§ **Required actions**
- a) Duplicate the passage on ammunition accuracy from "While visiting Eley's" up to and including "for every lot.".
- b) Pick up the passage on ammunition accuracy after its final sentence and continue writing it.

§ **Source extract**
__________

I was particularly intrigued by the information that the engineers had determined the base of a bullet was much more significant for accuracy than the nose of the bullet. In-flight tests showed that a very slight mar, burr, or scratch on the bullet heel would almost always result in significant yaw angle upon departure from the muzzle. They could actually pinch the nose of the bullet with a pair of pliers and it would have a much lesser effect on point of impact. Consequently, the heel of every TenEx bullet is visually inspected by computer before loading, and bullets with even the slightest imperfection are discarded.
While visiting Eley's facilities, Dick had the opportunity to review .22 LR and .17M2 performance at England's famed Bisley range with Sako's new Quad rifle. The rifle and ammo were extremely accurate.
Cases are as carefully gauged as the bullets and are formed by a progressive stamping process that minimizes distortion or metallurgical impact. The overall length is carefully specced, the case mouths are perfectly flat cut (not sheared), and the composition of the brass alloy is tested for every lot.

__________

Collected data entries:
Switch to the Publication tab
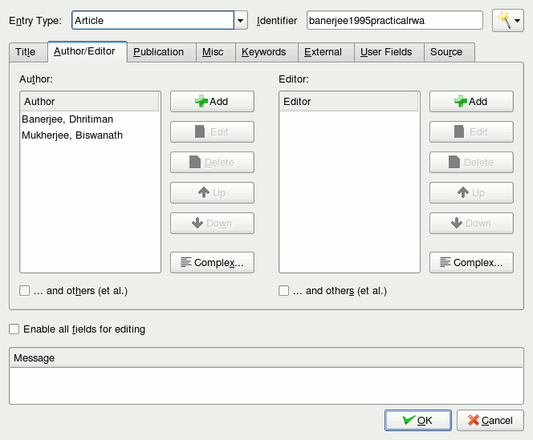The image size is (533, 440). click(x=158, y=52)
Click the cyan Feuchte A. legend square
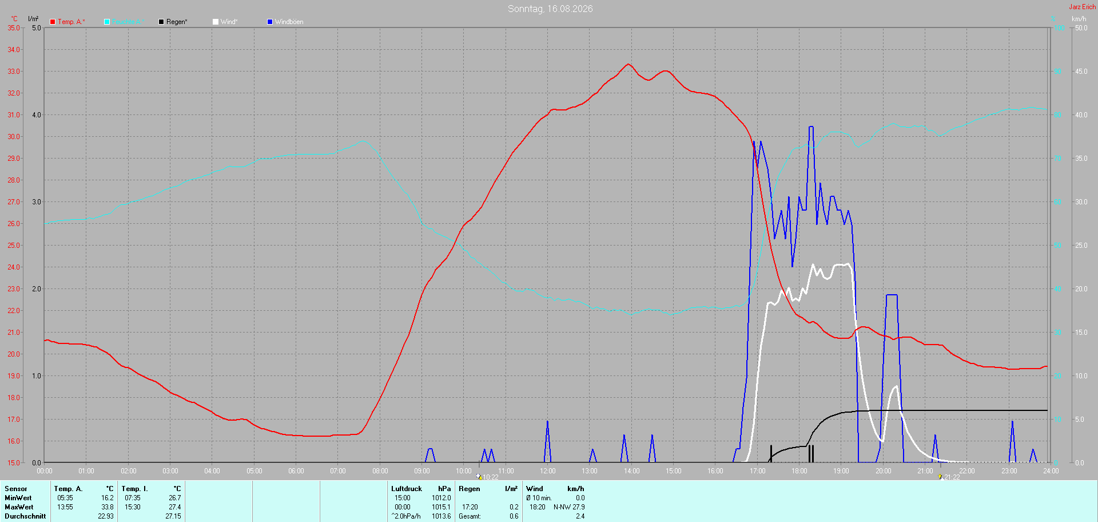The width and height of the screenshot is (1098, 522). tap(107, 22)
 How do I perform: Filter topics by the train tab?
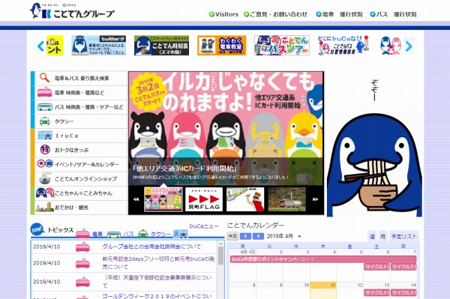(89, 234)
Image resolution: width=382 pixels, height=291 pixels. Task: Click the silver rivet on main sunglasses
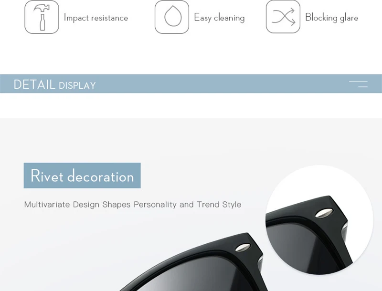tap(243, 248)
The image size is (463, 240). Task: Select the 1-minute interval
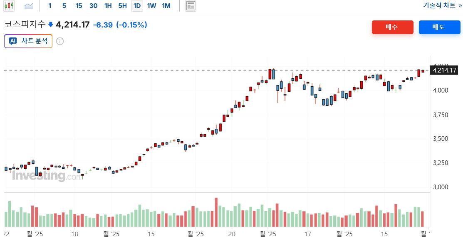pos(50,6)
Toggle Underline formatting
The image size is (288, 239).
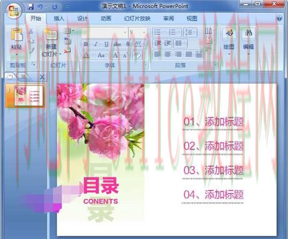(107, 44)
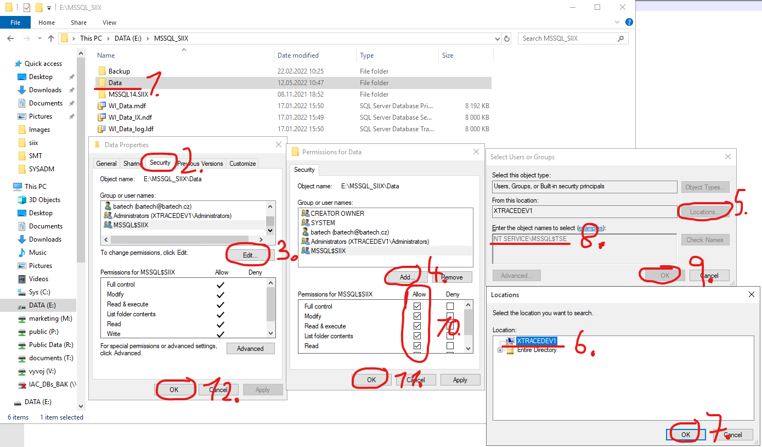This screenshot has height=447, width=762.
Task: Click the search magnifier in Search MSSQL_SIIX box
Action: point(620,38)
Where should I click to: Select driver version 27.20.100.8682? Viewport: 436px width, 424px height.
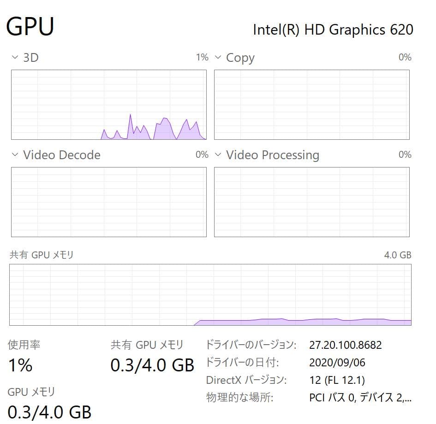[x=346, y=345]
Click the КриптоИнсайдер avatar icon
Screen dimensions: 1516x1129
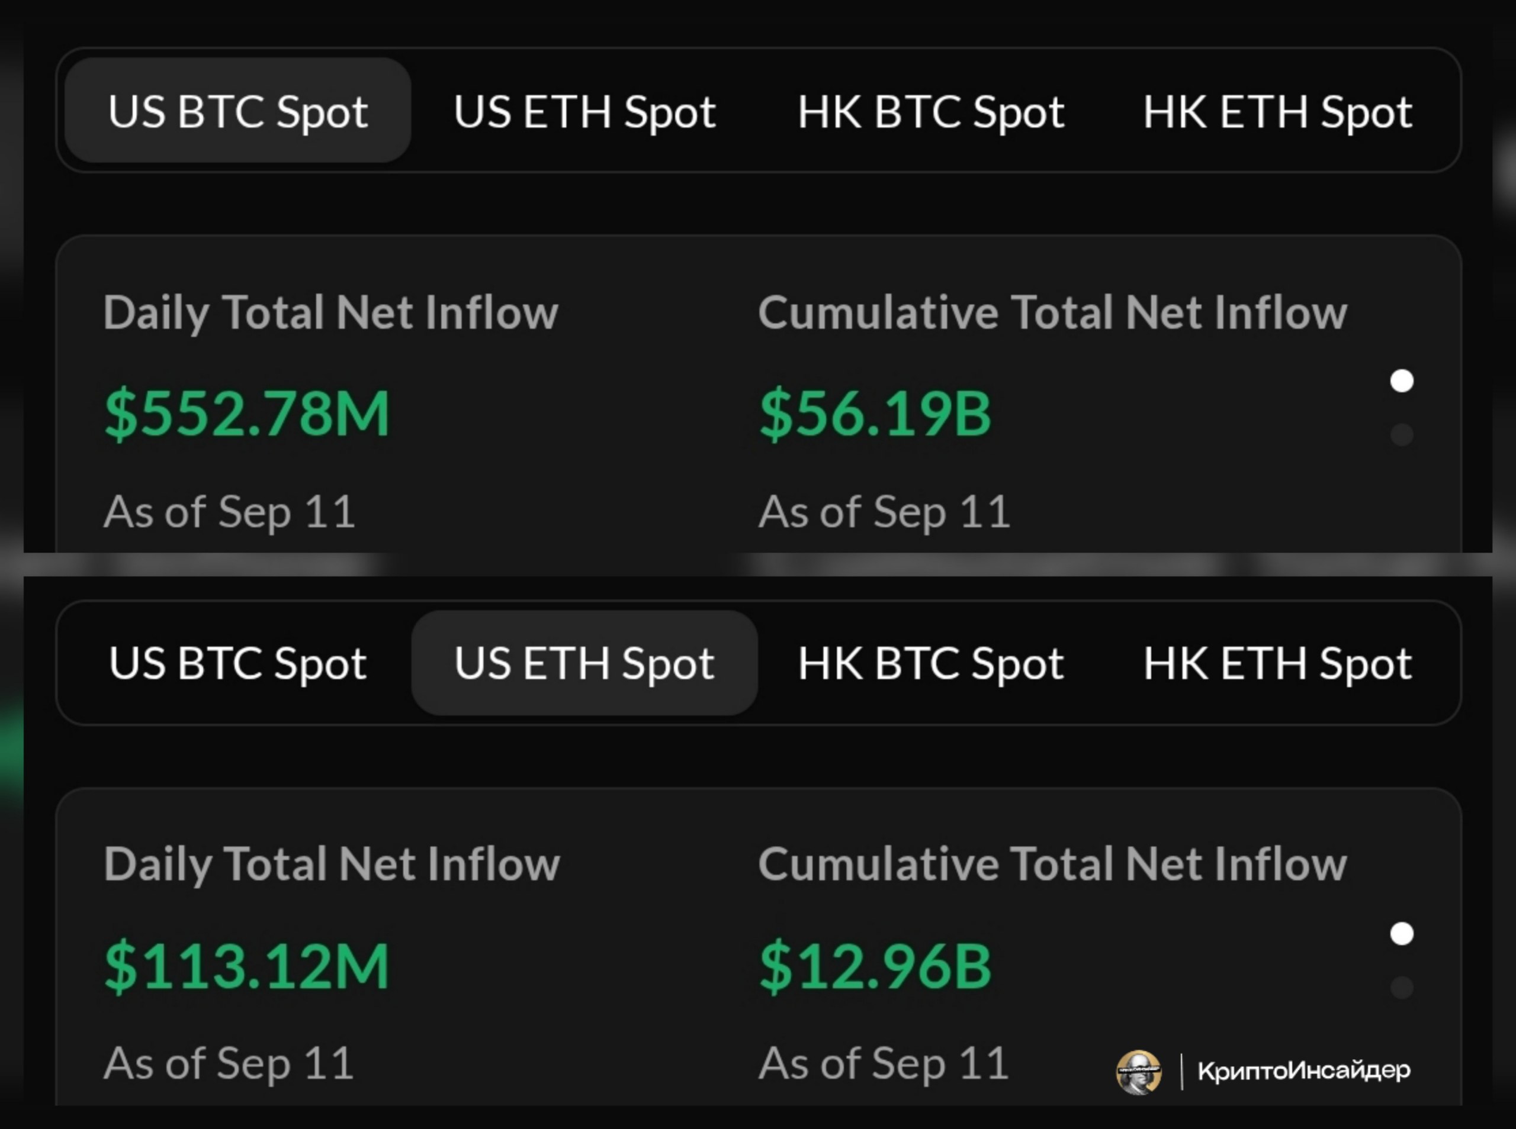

__________

§ **Responses**
- a)
While visiting Eley's facilities, Dick had the opportunity to review .22 LR and .17M2 performance at England's famed Bisley range with Sako's new Quad rifle. The rifle and ammo were extremely accurate.
Cases are as carefully gauged as the bullets and are formed by a progressive stamping process that minimizes distortion or metallurgical impact. The overall length is carefully specced, the case mouths are perfectly flat cut (not sheared), and the composition of the brass alloy is tested for every lot.

- b)
The actual loading process is completely computer-controlled and monitored with hands-on visual quality control and sampling (200 rounds fired for performance standard from each lot) as a supplement. A key element of final testing is the uniformity of pull-out force (bullet from case), which is critical to overall consistency in point of impact. Incidentally, the only observable difference between the loading process for the Eley .22 LR TenEx and the new Eley .17 Mach2 ammunition is that the use of Hornady V-Max bullets in the .17M2 obviates all the special care taken with TenEx bullets.
Worth The Effort
Remember, the goal of the TenEx improvement project was to increase the percentage of reference groups (less than 15mm diameter at 50 meters) from 8 to 10 percent to 30 percent. Current Eley TenEx Ultimate EPS ammo averages 50 percent.
I had the opportunity to shoot both the new-generation TenEx and the new .17M2 ammunition through a variety of rifles--from match-grade Anschutzs to hunting-grade Rugers, including the unique new multicaliber Sako Quad (see sidebar). There's not much to report. As you can see from the targets, both loads will essentially shoot one hole from a premium-grade rifle at 50 meters. Would Olympic-quality Eley TenEx .22 ammo be of any worth to you? Everybody knows different kinds of ammunition shoot differently in different guns, and I would never claim that TenEx shoots one-hole groups in every gun you might try it in.
But I will say that in every gun I have ever fired TenEx in--pistol, revolver, or rifle--it has shot better groups in those guns than any other brand or type of ammo. I think it's a great small-game hunting load (50-yard squirrel head shots from my scoped S&W Model 41 .22 autoloader). And you don't have to be an Olympian to benefit from Eley quality.